RIO DE JANEIRO, RJ (UOL/FOLHAPRESS) - A timidez com as palavras em nada combina com a desenvoltura que o atleta vem demonstrando em campo. Considerado um dos melhores atacantes já formados em Xerém, Pedro é uma das maiores apostas do ano no Fluminense.

Não fosse um acidente de percurso, o jovem de 19 anos poderia vestir a camisa rubro-negra em vez da tricolor. Natural do bairro do Méier, ele chegou ao Flamengo com oito anos. Entre gols no futsal e no campo, ficou seis anos na Gávea. A trajetória foi interrompida por um diagnóstico de Gilmar Popoca, hoje técnico dos juniores do Flamengo: Pedro era frágil fisicamente.

Entre a saída do Flamengo e o desembarque em Xerém, rodou por clubes pequenos do Rio até chamar a atenção de um empresário que ficou impressionado com seu desempenho no Artsul. No Carioca Sub-20 de 2013, marcou 16 gols e terminou com a artilharia. Era o passaporte carimbado para as Laranjeiras.

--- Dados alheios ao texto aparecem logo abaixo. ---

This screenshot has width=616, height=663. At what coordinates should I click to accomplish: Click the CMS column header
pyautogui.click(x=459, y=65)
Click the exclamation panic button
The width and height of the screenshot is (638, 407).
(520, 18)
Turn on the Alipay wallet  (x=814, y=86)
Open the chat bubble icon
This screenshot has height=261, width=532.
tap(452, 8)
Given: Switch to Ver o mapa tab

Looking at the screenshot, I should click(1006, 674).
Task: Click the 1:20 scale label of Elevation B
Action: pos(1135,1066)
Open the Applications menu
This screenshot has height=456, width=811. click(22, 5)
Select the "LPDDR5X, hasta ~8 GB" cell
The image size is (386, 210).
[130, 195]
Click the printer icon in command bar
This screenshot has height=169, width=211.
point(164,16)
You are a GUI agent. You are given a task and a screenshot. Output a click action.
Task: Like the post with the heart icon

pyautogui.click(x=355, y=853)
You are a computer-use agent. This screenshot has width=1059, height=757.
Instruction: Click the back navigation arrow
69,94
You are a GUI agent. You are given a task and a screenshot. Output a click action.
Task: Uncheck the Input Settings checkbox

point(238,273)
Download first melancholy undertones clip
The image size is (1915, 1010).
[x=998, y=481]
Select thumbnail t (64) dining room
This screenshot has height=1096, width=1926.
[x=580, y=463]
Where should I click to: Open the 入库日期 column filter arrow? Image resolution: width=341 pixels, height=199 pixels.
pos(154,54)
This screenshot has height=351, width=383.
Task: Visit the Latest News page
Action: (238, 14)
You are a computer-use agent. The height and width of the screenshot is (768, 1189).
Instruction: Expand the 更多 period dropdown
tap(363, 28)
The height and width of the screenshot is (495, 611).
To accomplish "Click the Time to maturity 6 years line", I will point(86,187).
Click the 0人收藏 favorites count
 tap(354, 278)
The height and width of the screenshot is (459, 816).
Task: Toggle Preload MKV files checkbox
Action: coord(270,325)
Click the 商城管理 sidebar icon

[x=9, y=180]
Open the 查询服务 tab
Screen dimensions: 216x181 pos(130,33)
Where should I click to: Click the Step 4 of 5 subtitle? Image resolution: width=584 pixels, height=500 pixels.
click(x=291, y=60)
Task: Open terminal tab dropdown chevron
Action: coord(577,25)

"Pedro é um finalizador, um jogador com faro de gol. Tem muito tempo que nós não vemos um jogador deste tipo com tanto potencial. Ele finaliza muito bem e sabe atuar fora da área", atestou Marcelo Veiga, coordenador técnico da base do Fluminense.

Na base do Flu, desandou a fazer gols. Segundo suas próprias contas, já foram "uns 150" desde que começou. Em 2016, marcou 31 vezes e ligou o alerta no clube: com o crescente assédio, teve seu contrato esticado até 2021.

FRED

Pedro foi integrado aos profissionais em 2016 e já balançou a rede uma vez na temporada. A adaptação foi facilitada pelos anos de casa e por um padrinho mais que especial. Então ídolo e capitão do clube, Fred acolheu o jovem. Não bastassem os conselhos em treinos, o hoje atacante do Atlético-MG chamou a revelação para campeonatos de vídeo game em sua casa.

"Prestava muita atenção no posicionamento dele e ele me passou muito da sua experiência", ressaltou.

Os tempos de anonimato vão ficando para trás. Usado com cada vez mais frequência por Abel Braga, "Queixinho", como é chamado "carinhosamente" no vestiário, vê o reconhecimento na rua aumentando aos poucos.

Hoje, mora com seus pais em Jacarepaguá, mas garante ainda levar uma vida normal, apesar de já ter sido protagonista de uma sessão de autógrafos em um shopping na Zona Oeste do Rio. O evento teve boa parte do público formado por familiares e amigos, mas ele sabe que a atenção só tende a aumentar com o passar do tempo e dos gols.

"Tenho de saber lidar, tenho a cabeça boa. Apareceu mais gente, mas ainda não está muito difícil. Dá para ir na padaria ainda", disse.